Differentiating with respect to a and b, as Jaynes suggested, produces the following PDEs:
\begin{align} 0 &= \phi(x,\nu,\sigma) + (x-\nu)\frac{\partial\phi}{\partial x} + \sigma\frac{\partial\phi}{\partial\sigma} \\ 0 &= \frac{\partial\phi}{\partial x} + \frac{\partial\phi}{\partial \nu} \end{align}
At this point I was unsure how to proceed and attempted to apply the method of characteristics, to no avail. I suspect that this is not the correct approach as I do not see how it could introduce the arbitrary function $h(q)$ into the solution.
Do the change of variables $$u=x-\nu,v = x+\nu \Leftrightarrow x = (v+u)/2, \nu = (v-u)/2, $$ with $\sigma$ the same (that is, if $s=\sigma$, then $\partial u/\partial s = \partial \nu/\partial s = 0$, so we don't need to bother with it).

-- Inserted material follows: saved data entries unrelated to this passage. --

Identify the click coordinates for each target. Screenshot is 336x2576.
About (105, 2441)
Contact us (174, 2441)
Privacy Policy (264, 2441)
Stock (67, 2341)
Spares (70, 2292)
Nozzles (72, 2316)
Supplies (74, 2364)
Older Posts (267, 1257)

Then $$0= \frac{\partial \phi}{\partial x}+\frac{\partial \phi}{\partial \nu}=\frac{\partial \phi}{\partial u}\frac{\partial u}{\partial x}+\frac{\partial \phi}{\partial v}\frac{\partial v}{\partial x}+\frac{\partial \phi}{\partial u}\frac{\partial u}{\partial \nu}+\frac{\partial \phi}{\partial v}\frac{\partial v}{\partial \nu}=2\frac{\partial \phi}{\partial v}, $$ whence $$\phi = f(u,\sigma) = f(x-\nu,\sigma).$$
Now the first equation reads $$0 = f + u\frac{\partial f}{\partial u}+\sigma\frac{\partial f}{\partial \sigma}. $$
Do $w=u/\sigma,s=\sigma \Leftrightarrow u = ws, \sigma=s$ and let $f = g(w,s)/s$. Then $$\frac{\partial f}{\partial u} = \frac{\partial }{\partial w}\left(\frac{1}{s}g\right)\frac{\partial w}{\partial u}+\frac{\partial }{\partial s}\left(\frac{1}{s}g\right)\frac{\partial s}{\partial u}=\frac{1}{s^2}\frac{\partial g}{\partial w}$$ so $$u\frac{\partial f}{\partial u} = \frac{w}{s}\frac{\partial g}{\partial w}.$$
Furthermore, $$\frac{\partial f}{\partial \sigma} = \frac{\partial }{\partial w}\left(\frac{1}{s}g\right)\frac{\partial w}{\partial \sigma}+\frac{\partial }{\partial s}\left(\frac{1}{s}g\right)\frac{\partial s}{\partial \sigma}=-\frac{w}{s^2}\frac{\partial g}{\partial w}-\frac{1}{s^2}g+\frac{1}{s}\frac{\partial g}{\partial s}$$
so
$$\sigma\frac{\partial f}{\partial \sigma} = -\frac{w}{s}\frac{\partial g}{\partial w}-\frac{1}{s}g+\frac{\partial g}{\partial s}=-\frac{w}{s}\frac{\partial g}{\partial w}-f+\frac{\partial g}{\partial s}.$$
Thus $$0 = f+\frac{w}{s}\frac{\partial g}{\partial w} -\frac{w}{s}\frac{\partial g}{\partial w}-f+\frac{\partial g}{\partial s}, $$ so $$g = h(w) = h\left(\frac{x-\nu}{\sigma} \right)$$ and $$f = \frac{1}{\sigma} h\left(\frac{x-\nu}{\sigma} \right),$$ as desired.